**EXERCISE REQUIREMENTS**. Every entry that follows needs to be repeated exactly.

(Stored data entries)
◇ ◇ ◇ ◇

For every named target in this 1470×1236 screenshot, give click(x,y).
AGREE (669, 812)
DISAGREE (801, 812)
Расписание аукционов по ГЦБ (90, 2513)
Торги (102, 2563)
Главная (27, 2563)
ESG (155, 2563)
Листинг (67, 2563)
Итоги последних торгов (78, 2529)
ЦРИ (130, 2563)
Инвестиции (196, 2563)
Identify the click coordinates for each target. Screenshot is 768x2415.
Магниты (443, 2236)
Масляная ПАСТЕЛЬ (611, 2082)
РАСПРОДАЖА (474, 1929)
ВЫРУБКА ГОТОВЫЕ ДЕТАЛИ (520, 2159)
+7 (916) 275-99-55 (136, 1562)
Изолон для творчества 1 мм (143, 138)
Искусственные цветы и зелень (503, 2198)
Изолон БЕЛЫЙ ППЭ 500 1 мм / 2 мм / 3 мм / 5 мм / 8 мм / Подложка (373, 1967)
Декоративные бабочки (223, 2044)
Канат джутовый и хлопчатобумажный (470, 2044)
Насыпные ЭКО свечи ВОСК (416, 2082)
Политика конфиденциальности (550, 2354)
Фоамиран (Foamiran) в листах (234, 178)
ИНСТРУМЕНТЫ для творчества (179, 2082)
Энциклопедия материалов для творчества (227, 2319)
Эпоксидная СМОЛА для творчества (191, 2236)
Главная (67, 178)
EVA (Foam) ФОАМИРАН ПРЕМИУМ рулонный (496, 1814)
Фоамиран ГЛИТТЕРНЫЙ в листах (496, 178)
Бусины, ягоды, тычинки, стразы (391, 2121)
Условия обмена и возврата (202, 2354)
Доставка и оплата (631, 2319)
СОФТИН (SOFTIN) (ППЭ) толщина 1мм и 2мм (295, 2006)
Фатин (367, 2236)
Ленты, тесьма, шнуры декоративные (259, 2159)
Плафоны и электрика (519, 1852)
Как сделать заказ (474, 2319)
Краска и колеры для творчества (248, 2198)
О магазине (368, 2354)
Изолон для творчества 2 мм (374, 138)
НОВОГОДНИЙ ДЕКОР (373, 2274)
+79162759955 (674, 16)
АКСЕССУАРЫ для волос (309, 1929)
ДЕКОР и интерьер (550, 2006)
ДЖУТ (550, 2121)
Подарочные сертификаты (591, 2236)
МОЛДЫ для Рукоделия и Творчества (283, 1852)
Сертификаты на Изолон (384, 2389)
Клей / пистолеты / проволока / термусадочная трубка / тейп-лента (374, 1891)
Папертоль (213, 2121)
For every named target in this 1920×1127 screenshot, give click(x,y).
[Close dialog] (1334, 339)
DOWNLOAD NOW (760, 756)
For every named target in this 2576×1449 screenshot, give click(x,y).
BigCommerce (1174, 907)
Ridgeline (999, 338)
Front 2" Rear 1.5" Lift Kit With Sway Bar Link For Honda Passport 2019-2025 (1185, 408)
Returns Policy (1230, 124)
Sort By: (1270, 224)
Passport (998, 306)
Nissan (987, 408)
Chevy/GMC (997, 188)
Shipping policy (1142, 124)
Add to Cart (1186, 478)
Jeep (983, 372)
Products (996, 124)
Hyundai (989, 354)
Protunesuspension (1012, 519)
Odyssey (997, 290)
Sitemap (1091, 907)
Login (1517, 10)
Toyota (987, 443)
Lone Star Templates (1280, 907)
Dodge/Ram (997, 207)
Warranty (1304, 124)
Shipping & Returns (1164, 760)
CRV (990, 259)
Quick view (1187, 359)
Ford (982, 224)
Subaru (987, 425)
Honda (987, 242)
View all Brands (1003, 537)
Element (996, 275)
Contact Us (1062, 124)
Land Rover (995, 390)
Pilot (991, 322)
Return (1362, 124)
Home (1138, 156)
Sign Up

◇ ◇ ◇ ◇

**EXERCISE RESULT**.
For every named target in this 1470×1236 screenshot, give click(x,y).
AGREE (669, 812)
DISAGREE (801, 812)
Расписание аукционов по ГЦБ (90, 2513)
Торги (102, 2563)
Главная (27, 2563)
ESG (155, 2563)
Листинг (67, 2563)
Итоги последних торгов (78, 2529)
ЦРИ (130, 2563)
Инвестиции (196, 2563)
Identify the click coordinates for each target. Screenshot is 768x2415.
Магниты (443, 2236)
Масляная ПАСТЕЛЬ (611, 2082)
РАСПРОДАЖА (474, 1929)
ВЫРУБКА ГОТОВЫЕ ДЕТАЛИ (520, 2159)
+7 (916) 275-99-55 (136, 1562)
Изолон для творчества 1 мм (143, 138)
Искусственные цветы и зелень (503, 2198)
Изолон БЕЛЫЙ ППЭ 500 1 мм / 2 мм / 3 мм / 5 мм / 8 мм / Подложка (373, 1967)
Декоративные бабочки (223, 2044)
Канат джутовый и хлопчатобумажный (470, 2044)
Насыпные ЭКО свечи ВОСК (416, 2082)
Политика конфиденциальности (550, 2354)
Фоамиран (Foamiran) в листах (234, 178)
ИНСТРУМЕНТЫ для творчества (179, 2082)
Энциклопедия материалов для творчества (227, 2319)
Эпоксидная СМОЛА для творчества (191, 2236)
Главная (67, 178)
EVA (Foam) ФОАМИРАН ПРЕМИУМ рулонный (496, 1814)
Фоамиран ГЛИТТЕРНЫЙ в листах (496, 178)
Бусины, ягоды, тычинки, стразы (391, 2121)
Условия обмена и возврата (202, 2354)
Доставка и оплата (631, 2319)
СОФТИН (SOFTIN) (ППЭ) толщина 1мм и 2мм (295, 2006)
Фатин (367, 2236)
Ленты, тесьма, шнуры декоративные (259, 2159)
Плафоны и электрика (519, 1852)
Как сделать заказ (474, 2319)
Краска и колеры для творчества (248, 2198)
О магазине (368, 2354)
Изолон для творчества 2 мм (374, 138)
НОВОГОДНИЙ ДЕКОР (373, 2274)
+79162759955 (674, 16)
АКСЕССУАРЫ для волос (309, 1929)
ДЕКОР и интерьер (550, 2006)
ДЖУТ (550, 2121)
Подарочные сертификаты (591, 2236)
МОЛДЫ для Рукоделия и Творчества (283, 1852)
Сертификаты на Изолон (384, 2389)
Клей / пистолеты / проволока / термусадочная трубка / тейп-лента (374, 1891)
Папертоль (213, 2121)
For every named target in this 1920×1127 screenshot, give click(x,y).
[Close dialog] (1334, 339)
DOWNLOAD NOW (760, 756)
For every named target in this 2576×1449 screenshot, give click(x,y).
BigCommerce (1174, 907)
Ridgeline (999, 338)
Front 2" Rear 1.5" Lift Kit With Sway Bar Link For Honda Passport 2019-2025 (1185, 408)
Returns Policy (1230, 124)
Sort By: (1270, 224)
Passport (998, 306)
Nissan (987, 408)
Chevy/GMC (997, 188)
Shipping policy (1142, 124)
Add to Cart (1186, 478)
Jeep (983, 372)
Products (996, 124)
Hyundai (989, 354)
Protunesuspension (1012, 519)
Odyssey (997, 290)
Sitemap (1091, 907)
Login (1517, 10)
Toyota (987, 443)
Lone Star Templates (1280, 907)
Dodge/Ram (997, 207)
Warranty (1304, 124)
Shipping & Returns (1164, 760)
CRV (990, 259)
Quick view (1187, 359)
Ford (982, 224)
Subaru (987, 425)
Honda (987, 242)
View all Brands (1003, 537)
Element (996, 275)
Contact Us (1062, 124)
Land Rover (995, 390)
Pilot (991, 322)
Return (1362, 124)
Home (1138, 156)
Sign Up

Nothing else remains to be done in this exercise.